Historic live music venue in San Francisco

The Fillmore West was a historic live rock and roll music venue in San Francisco, California, US, which became famous under the direction of concert promoter Bill Graham from 1968 to 1971. Named after The Fillmore at the intersection of Fillmore Street and Geary Boulevard (which was Graham's principal venue from 1966 to 1968), it stood at the southwest corner of Market Street and South Van Ness Avenue in the Civic Center district. In June 2018, the top two floors of the building reopened as SVN West, a new concert and corporate event venue.

==History==
Originally, the El Patio Ballroom, later the Carousel Ballroom, it was a swing-era dance palace, located at 1545 Market street, on the second floor, above the street-level retail at 10 South Van Ness Avenue. Beginning in 1968, it was briefly operated by a collective formed by the Grateful Dead, Jefferson Airplane, Quicksilver Messenger Service and Big Brother and the Holding Company as a social/musical "laboratory experiment". According to critic Joel Selvin, the "six-month run may well have corresponded with the height of the whole '60s Haight-Ashbury/San Francisco thing."

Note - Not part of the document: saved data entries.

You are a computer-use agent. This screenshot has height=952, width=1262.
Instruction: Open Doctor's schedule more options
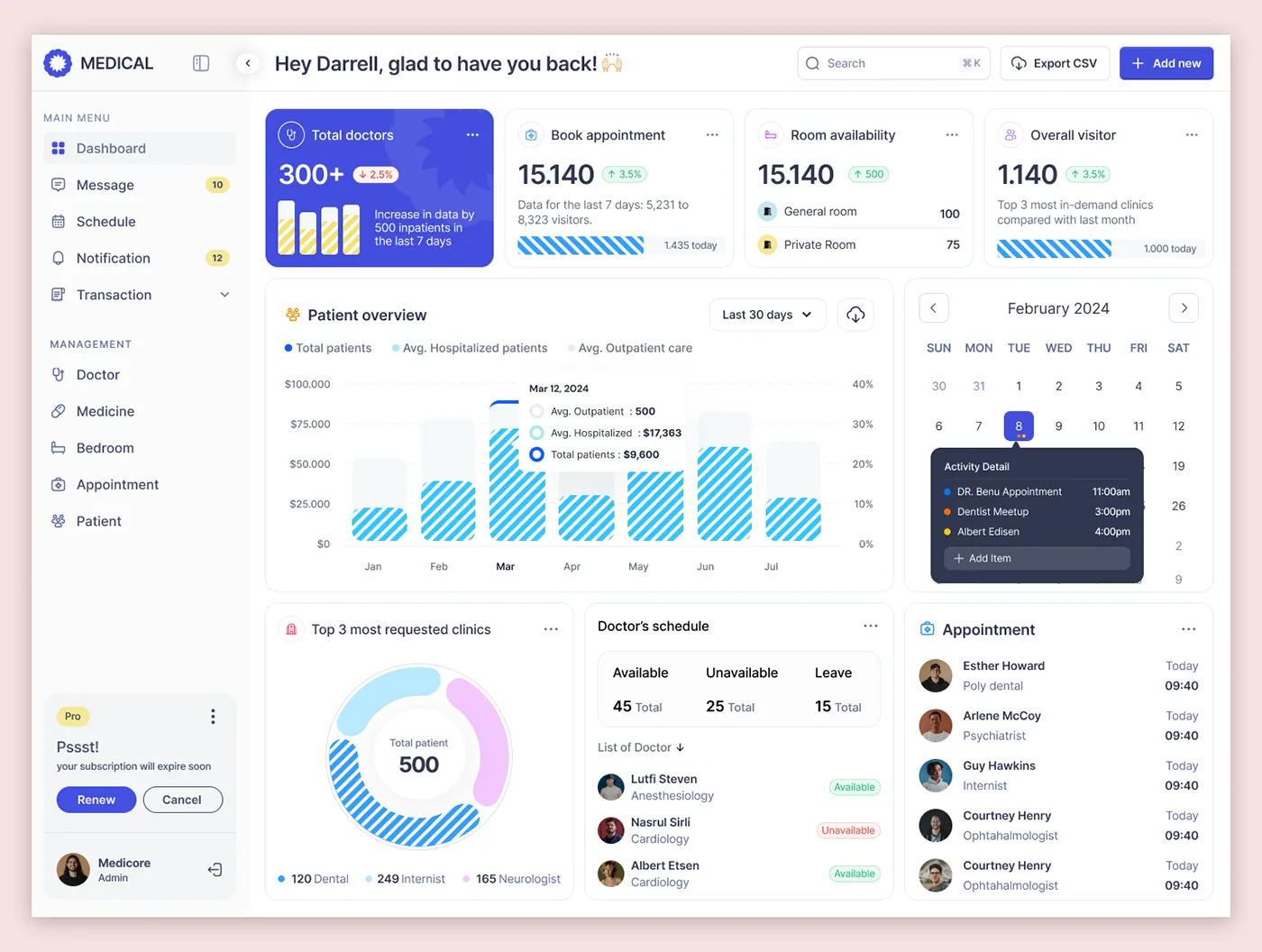(x=870, y=627)
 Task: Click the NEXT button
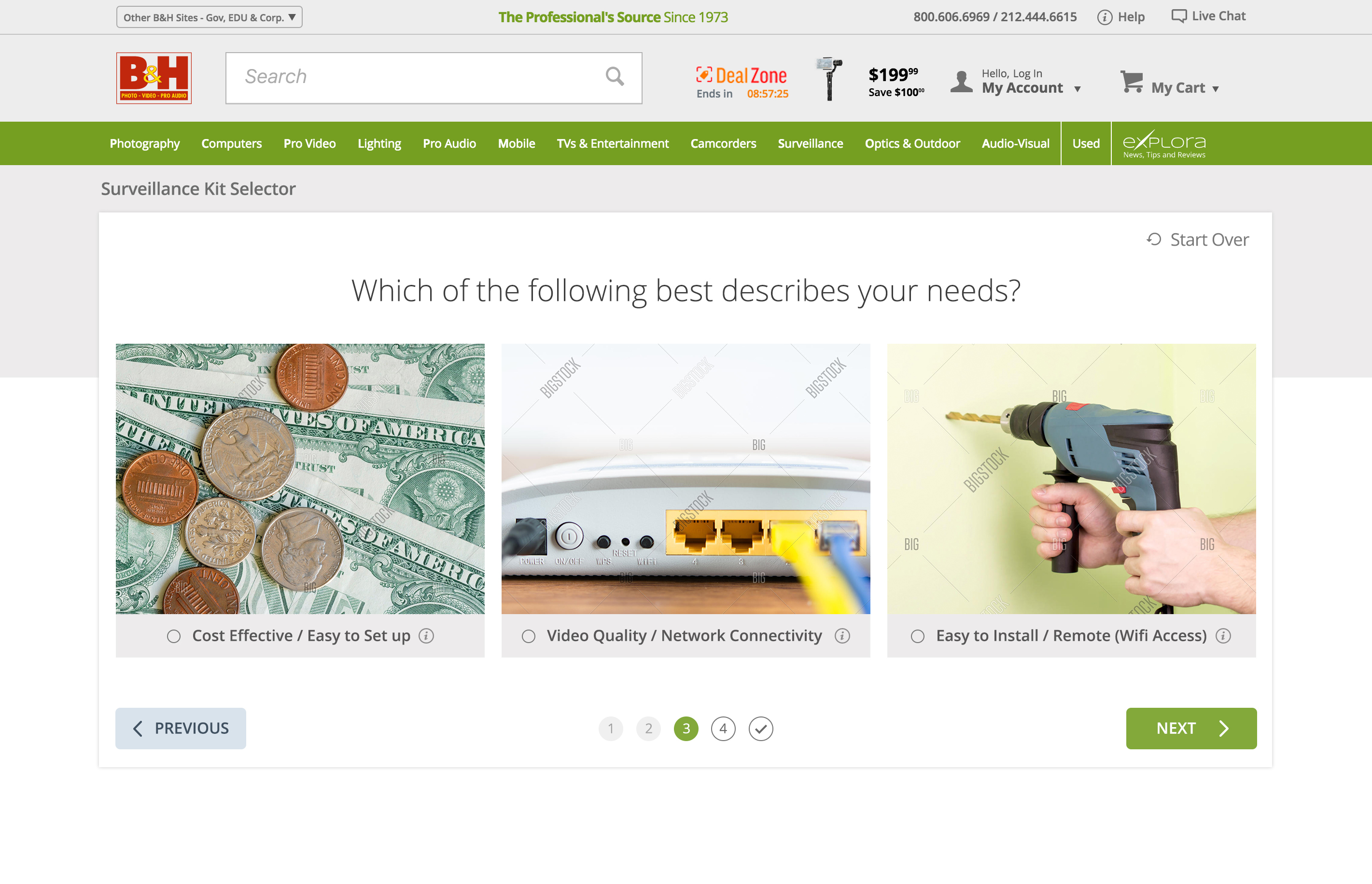coord(1191,728)
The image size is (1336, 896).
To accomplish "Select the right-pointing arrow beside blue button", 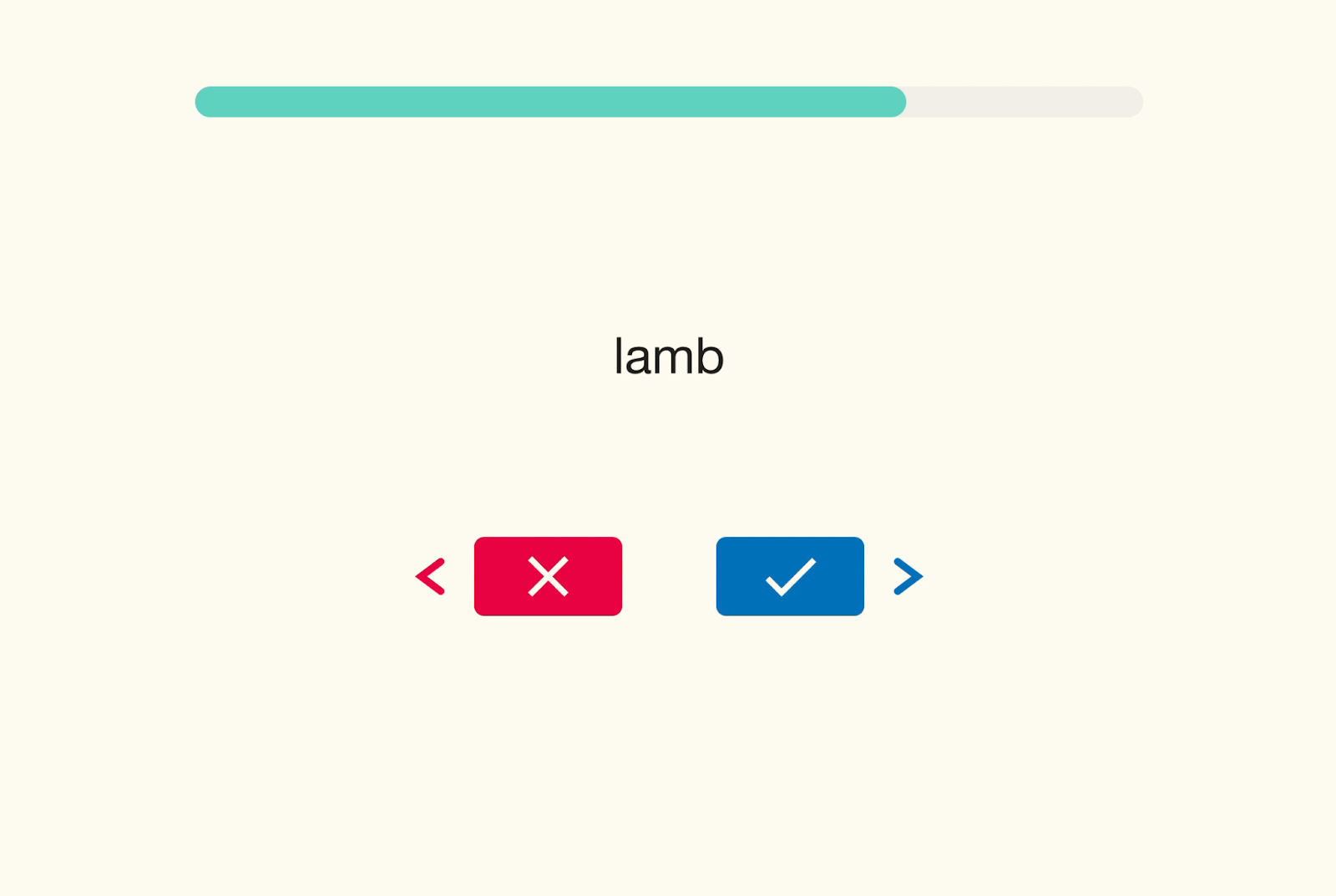I will pos(908,576).
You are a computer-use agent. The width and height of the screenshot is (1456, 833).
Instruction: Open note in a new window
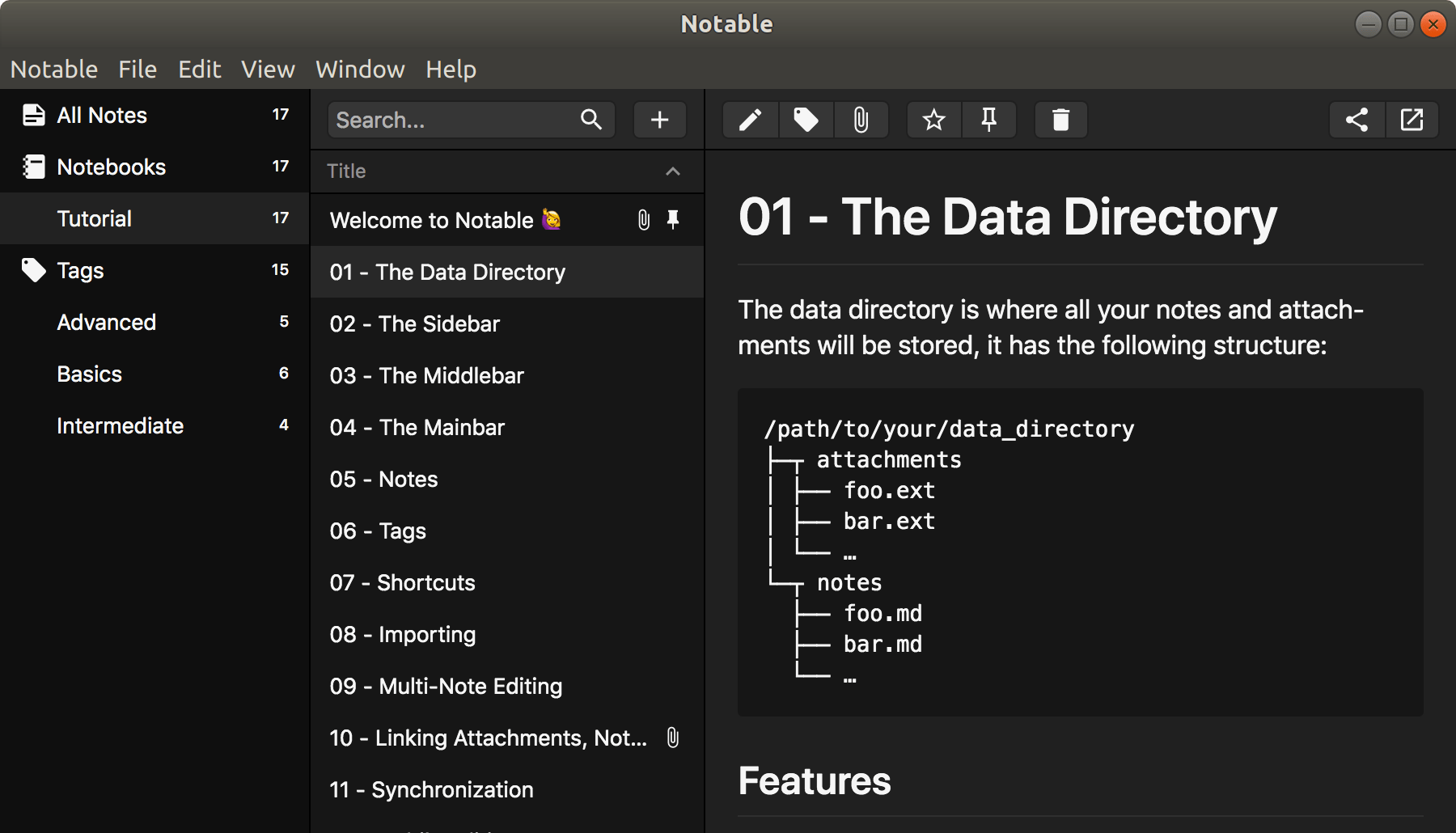(x=1412, y=120)
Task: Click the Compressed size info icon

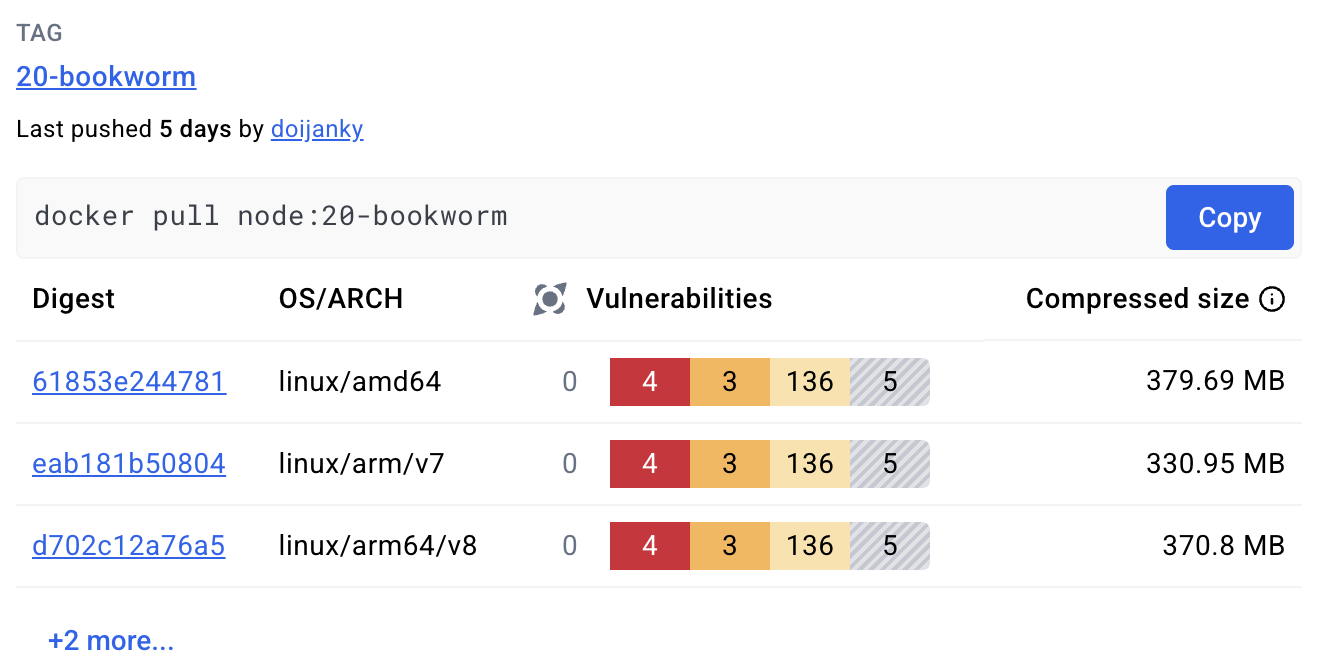Action: pyautogui.click(x=1272, y=299)
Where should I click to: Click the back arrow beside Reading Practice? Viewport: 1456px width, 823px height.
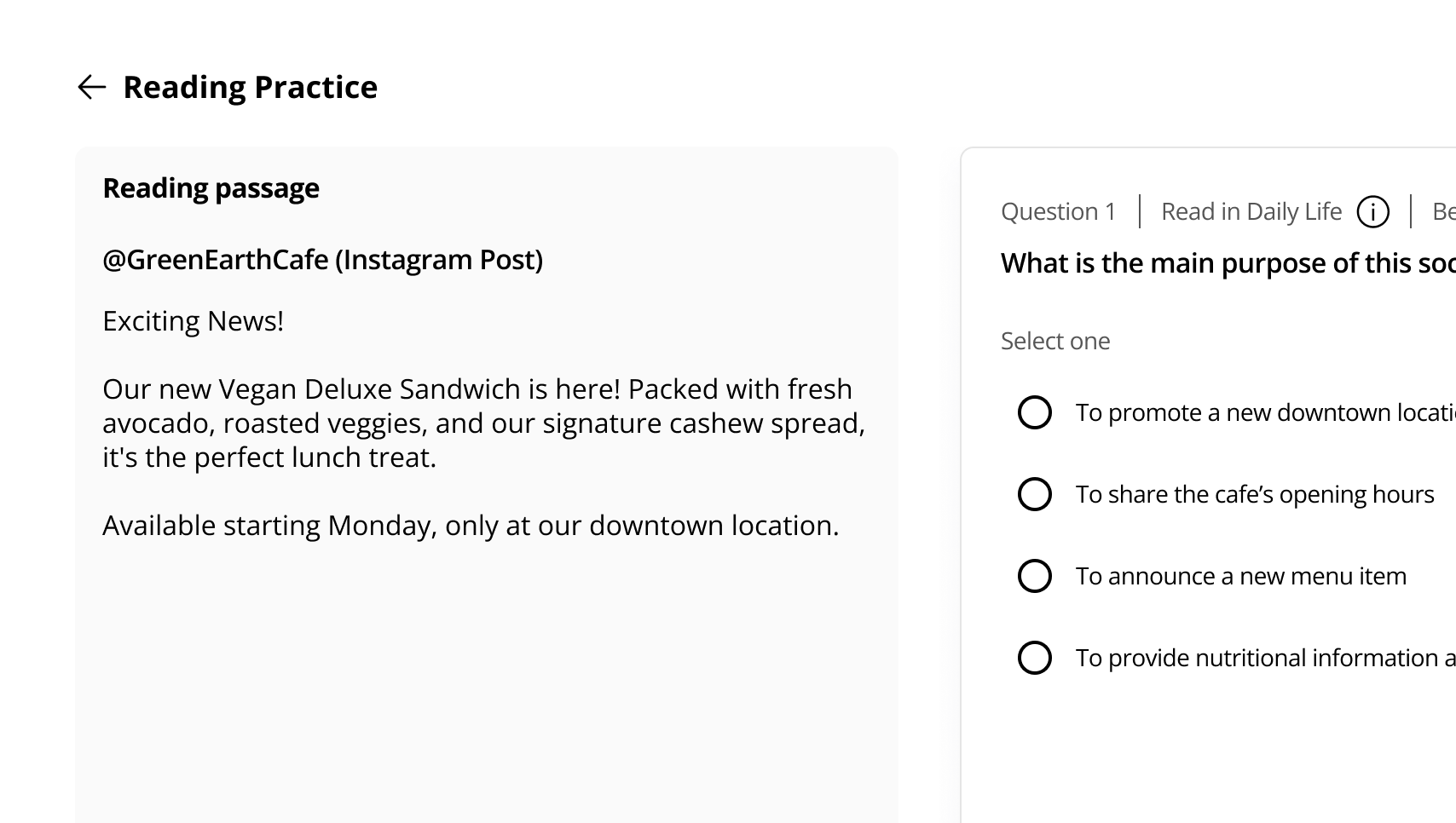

Due to the socioeconomic deterioration of the Fillmore District, the modest capacity of the theatre at 1805 Geary Boulevard, and financial difficulties faced by the collective, rock promoter Bill Graham moved his prime concert location in July 1968 to this larger venue, one and a half miles from the original Fillmore. He called this venue the Fillmore West (in contrast with Graham's Fillmore East auditorium in New York City).

===Events===
The Celestial Synapse was a musical event held at the Fillmore West on the evening of 19 February 1969. At least 3,000 people attended the event, hosted by the Frontiers of Science Fellowship. The performance began with a Tibetan Buddhist monk playing Tibetan gongs, and The Grateful Dead played a set. The band was among the regulars at the Fillmore West, playing around eighty concerts (including eighteen when it was still the Carousel Ballroom) from 1968 to 1971.

===Closing===
After three years, Graham closed the Fillmore West on July 4, 1971, with five nights of shows featuring such San Francisco bands as Santana, Creedence Clearwater Revival, the Grateful Dead and Quicksilver Messenger Service (who headlined the final performance at the venue) and a poetry reading from Allen Ginsberg. A documentary film of the last several concerts, called Fillmore, and a three-disc album, called Fillmore: The Last Days, were released in 1972.

After housing a Honda car dealership for many years, the venue reverted to a music venue and event space called SVN West. Its first concert, a benefit, was held on June 14, 2018. On March 6, 2025, permits were filed to redevelop the site with a 67-story skyscraper.